Rural Alaska

Behind Obama's $400 million budget request to relocate entire Alaska villages

WASHINGTON -- When President Barack Obama visited Alaska last summer, he did not stop in tiny Kivalina, a village of about 400 that has become a poster child for climate vulnerability. But he did fly over it, and the view from Air Force One revealed just how exposed the community truly is.

Located on a thin barrier island well above the Arctic Circle, and facing severe erosion as declining sea ice exposes its coast to large waves, Kivalina needs to relocate -- which could cost well over $100 million. And now, Obama's budget request to Congress includes a proposed $400 million "to cover the unique circumstances confronting vulnerable Alaskan communities, including relocation expenses for Alaska Native villages threatened by rising seas, coastal erosion, and storm surges."

The funding would be through the Department of the Interior, whose secretary, Sally Jewell, visited Kivalina last year. It's part of a larger $2 billion coastal climate resilience program proposed in the agency's budget.

The Obama administration's request for funding to potentially relocate Alaska villages is part of a much broader climate and energy focused agenda that includes a proposed $10 per barrel tax on oil (to be used to fund major clean transportation projects) and a big boost in funding for "transformative" clean energy research.

It's not yet clear how this money would be apportioned or which communities might receive it -- not all of it is for relocation, and Kivalina surely wouldn't be the only contender for the funds. Several other Alaska Native villages are also facing severe shoreline erosion and the need for relocation. Still, with a sum this large, it does appear that the funds, if approved by Congress (which is a big if), could help support one of the earliest relocations of any U.S. community imperiled by climate change.

"When Kivalina voted to relocate decades ago, they found there was no government agency in charge of relocation, and that most funding was available only after disaster struck," said Christine Shearer, a researcher who wrote a book on Kivalina and now works for the NGO CoalSwarm. "And disaster has struck Kivalina many times, with erosion and flooding, threatening their safety and lives.
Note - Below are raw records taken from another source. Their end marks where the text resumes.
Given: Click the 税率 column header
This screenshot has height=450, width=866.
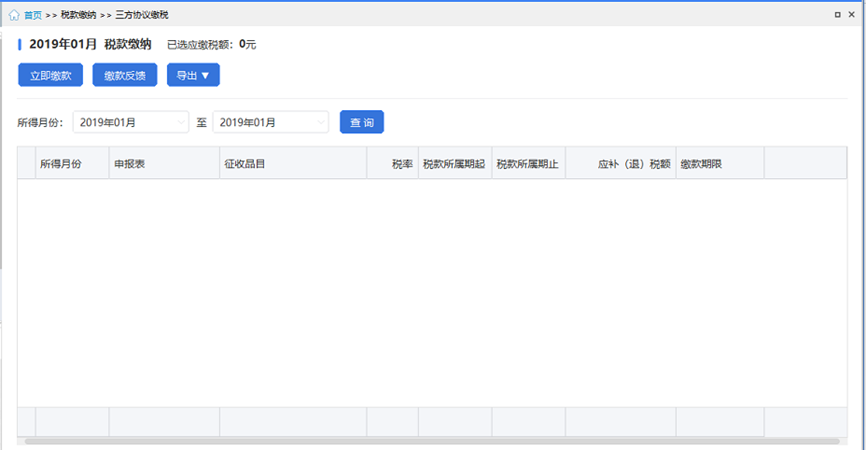Looking at the screenshot, I should tap(402, 163).
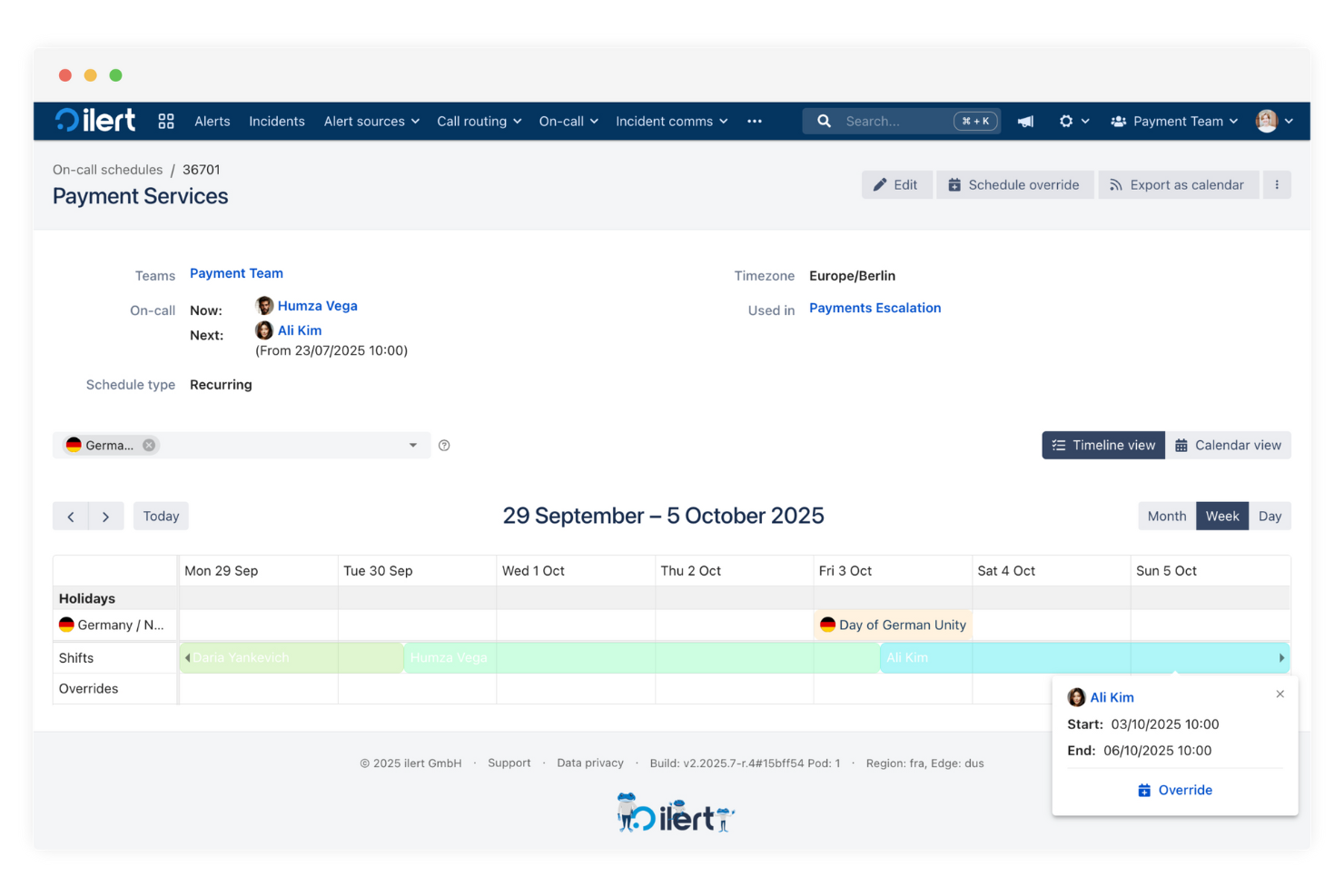Open the Payments Escalation link
This screenshot has width=1344, height=896.
[875, 308]
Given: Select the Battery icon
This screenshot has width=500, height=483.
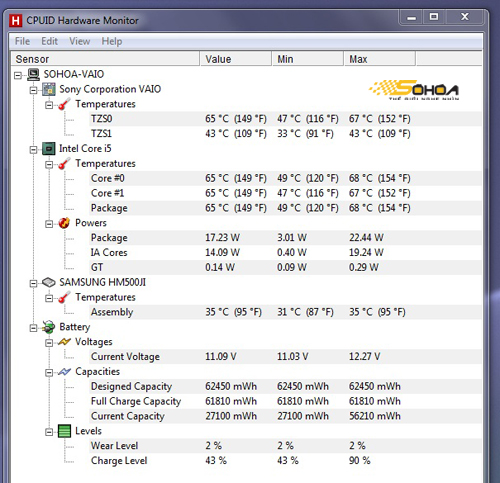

While the $400 million Resilience Fund is not enough to relocate all the Alaska Native communities facing displacement from climate change, it is an important start."

"President Obama's proposed funds to combat climate change in Alaska, particularly his Coastal Climate Resilience Fund, finally moves his climate legacy from rhetoric to reality for today's communities at the front lines of rising oceans," added Victoria Hermann, director of the Arctic Institute at the Center for Circumpolar Security Studies, by email.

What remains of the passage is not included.